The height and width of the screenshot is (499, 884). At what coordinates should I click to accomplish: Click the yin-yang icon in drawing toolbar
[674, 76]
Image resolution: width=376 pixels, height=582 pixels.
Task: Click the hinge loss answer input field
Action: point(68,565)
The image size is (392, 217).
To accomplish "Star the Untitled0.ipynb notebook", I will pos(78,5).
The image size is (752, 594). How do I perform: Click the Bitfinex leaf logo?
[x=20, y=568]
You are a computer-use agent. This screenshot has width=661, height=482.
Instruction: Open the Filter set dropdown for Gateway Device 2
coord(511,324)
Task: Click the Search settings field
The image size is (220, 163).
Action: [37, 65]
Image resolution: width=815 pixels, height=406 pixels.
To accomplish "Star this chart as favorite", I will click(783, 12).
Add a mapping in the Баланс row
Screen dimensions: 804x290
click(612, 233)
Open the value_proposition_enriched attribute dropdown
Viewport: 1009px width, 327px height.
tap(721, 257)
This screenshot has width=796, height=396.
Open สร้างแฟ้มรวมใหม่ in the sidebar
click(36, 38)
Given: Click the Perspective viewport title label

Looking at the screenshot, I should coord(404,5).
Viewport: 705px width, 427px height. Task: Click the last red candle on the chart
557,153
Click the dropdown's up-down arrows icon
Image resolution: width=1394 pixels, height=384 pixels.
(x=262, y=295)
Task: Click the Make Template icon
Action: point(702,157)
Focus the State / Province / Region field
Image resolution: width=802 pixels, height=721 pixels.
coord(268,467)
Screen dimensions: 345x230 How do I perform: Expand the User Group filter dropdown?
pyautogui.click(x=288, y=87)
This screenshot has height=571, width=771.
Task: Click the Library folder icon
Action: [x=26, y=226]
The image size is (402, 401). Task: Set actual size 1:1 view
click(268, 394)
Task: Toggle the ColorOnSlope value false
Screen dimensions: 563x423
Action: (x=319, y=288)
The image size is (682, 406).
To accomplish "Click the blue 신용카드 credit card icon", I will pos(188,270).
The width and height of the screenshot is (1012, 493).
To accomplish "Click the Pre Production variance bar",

#### [WORK ORDER]
Please output the full listing one more time, exactly.

#### [RESULT OF THE TASK]
The height and width of the screenshot is (499, 884). At what coordinates should I click to accomplish: Click the yin-yang icon in drawing toolbar
[674, 76]
Image resolution: width=376 pixels, height=582 pixels.
Task: Click the hinge loss answer input field
Action: point(68,565)
The image size is (392, 217).
To accomplish "Star the Untitled0.ipynb notebook", I will pos(78,5).
The image size is (752, 594). How do I perform: Click the Bitfinex leaf logo?
[x=20, y=568]
You are a computer-use agent. This screenshot has width=661, height=482.
Instruction: Open the Filter set dropdown for Gateway Device 2
coord(511,324)
Task: Click the Search settings field
The image size is (220, 163).
Action: [37, 65]
Image resolution: width=815 pixels, height=406 pixels.
To accomplish "Star this chart as favorite", I will click(783, 12).
Add a mapping in the Баланс row
Screen dimensions: 804x290
click(612, 233)
Open the value_proposition_enriched attribute dropdown
Viewport: 1009px width, 327px height.
tap(721, 257)
This screenshot has width=796, height=396.
Open สร้างแฟ้มรวมใหม่ in the sidebar
click(36, 38)
Given: Click the Perspective viewport title label

Looking at the screenshot, I should coord(404,5).
Viewport: 705px width, 427px height. Task: Click the last red candle on the chart
557,153
Click the dropdown's up-down arrows icon
Image resolution: width=1394 pixels, height=384 pixels.
(x=262, y=295)
Task: Click the Make Template icon
Action: point(702,157)
Focus the State / Province / Region field
Image resolution: width=802 pixels, height=721 pixels.
coord(268,467)
Screen dimensions: 345x230 How do I perform: Expand the User Group filter dropdown?
pyautogui.click(x=288, y=87)
This screenshot has height=571, width=771.
Task: Click the Library folder icon
Action: [x=26, y=226]
The image size is (402, 401). Task: Set actual size 1:1 view
click(268, 394)
Task: Toggle the ColorOnSlope value false
Screen dimensions: 563x423
Action: (x=319, y=288)
The image size is (682, 406).
To accomplish "Click the blue 신용카드 credit card icon", I will pos(188,270).
The width and height of the screenshot is (1012, 493).
To accomplish "Click the Pre Production variance bar",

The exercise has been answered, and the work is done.